Circular dichroism (CD) is the differential absorption of left- and right-handed circularly polarized light. It is a form of spectroscopy used to determine the optical isomerism and secondary structure of molecules, and to study a wide variety of chiral materials in solution, particularly biologically important molecules such as proteins, nucleic acids, carbohydrates, lipids and drugs. It is an ideal technique to investigate protein/ligand binding interactions, such as those involved in signal transduction of normal and tumour cells, without the need for labelling or immobilising any of the components.

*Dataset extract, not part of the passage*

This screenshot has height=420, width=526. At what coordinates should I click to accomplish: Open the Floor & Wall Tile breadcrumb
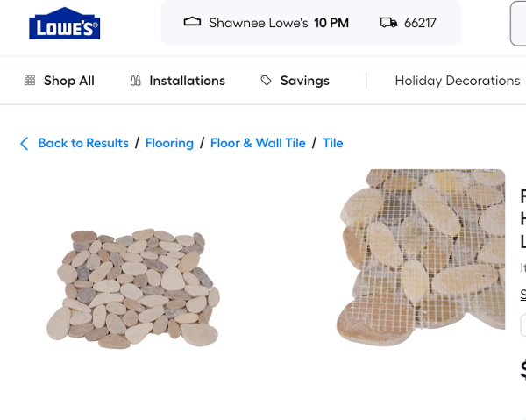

Benefits of Synchrotron Techniques
Synchrotron radiation is orders of magnitude brighter than that produced by conventional CD instruments, providing a much higher signal to noise ratio over a wide wavelength range (140-700nm). The combination of high photon flux and small spot size at Diamond will substantially reduce i) the measurement time for CD time resolved experiments and ii) the amount of chiral material required.
Applications
Circular dichroism is commonly used for investigating and observing structural, functional and dynamic interactions in elements such as proteins, nucleic acids and chiral molecules. Synchrotron radiation circular dichroism spectroscopy is a valuable technique for studies of protein folding, examination of macromolecular interactions, conformational changes and enzyme mechanisms, and secondary structure determination. Its particular strengths lie in the fact that it is a solution phase technique that is equally applicable to large or small biomolecules. Exciting new potential applications exist in fold recognition for Structural Genomics, protein folding and complex formation for Proteomics, and ligand and drug screening for Functional Genomics.